Homeschool Socialization Misconceptions
Some think homeschoolers stay in the house 24/7 with no interaction with the outside world. Some believe homeschoolers are strange and incapable of experiencing a “normal” and socialized life. These misconceptions cause many potential homeschoolers to be apprehensive about starting their homeschooling journey.
As a homeschooler, I certainly disagree with these misconceptions. I know that many homeschooled children thrive in social environments. Don’t just take my word for it, there are even studies that prove when it comes to social behaviors, homeschooled students are “more active and involved than their public school counterparts.”
I would argue that homeschooled children have more opportunities to be in “real life” socialized environments. With less time being needed for lessons and the general learning time, homeschooled students have the opportunity to see more of their friends, community and world.
Ways to Add Socialization to Homeschooling
Socialization can occur any and everywhere — at home, the store, the playground, at a place of worship, etc. My list of ideas to add socialization to homeschooling will help naysayers, potential homeschoolers, and current homeschooling families realize that there’s so many opportunities for social activities. Let’s debunk the myth that homeschooled children do not have opportunities to experience a socialized childhood.
Socialization Ideas for Active Families
If you and your family are on-the-go and active in your community, then your homeschool socialization opportunities are endless. Community activities can be found just about anywhere and go from free to costly (depending on your family’s size).
- Find a sports team for your child to further learn about teamwork, communication, discipline and camaraderie. Participating in organized sports helps your child become a better student and physically fit.
- Enroll your children in classes like dance, music, art or theater where you may find a small group of students with similar interests as your children. This is a time for them to become cultured, be creative and make new friends while doing so.

-- Dataset excerpts --
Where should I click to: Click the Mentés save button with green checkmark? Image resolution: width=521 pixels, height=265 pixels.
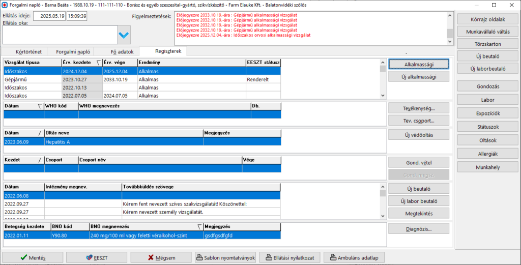tap(34, 257)
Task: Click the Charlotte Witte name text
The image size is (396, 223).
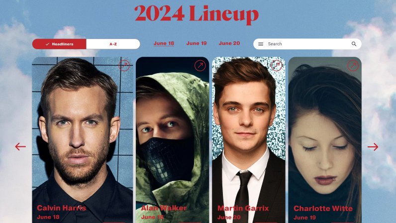Action: [x=323, y=209]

-- Problems to work on --
- a) Answer these questions from the homeschool socialization text, one line each, keeping the markers:
(i) What do some people believe homeschoolers are incapable of experiencing?
(ii) What four things can a child learn more about on a sports team?
(iii) What cost range does the text give for community activities?
- b) Summarize the homeschool socialization text in two sentences.

-- Answers --
- a)
(i) A "normal" and socialized life.
(ii) Teamwork, communication, discipline and camaraderie.
(iii) They range from free to costly, depending on the family's size.

- b) Some people believe homeschoolers have no interaction with the outside world and cannot lead a socialized life, misconceptions that make many potential homeschoolers apprehensive. The writer disagrees and argues that homeschooled children, needing less time for lessons, have more chances for real-life socialization, suggesting sports teams and classes such as dance, music, art or theater for active families.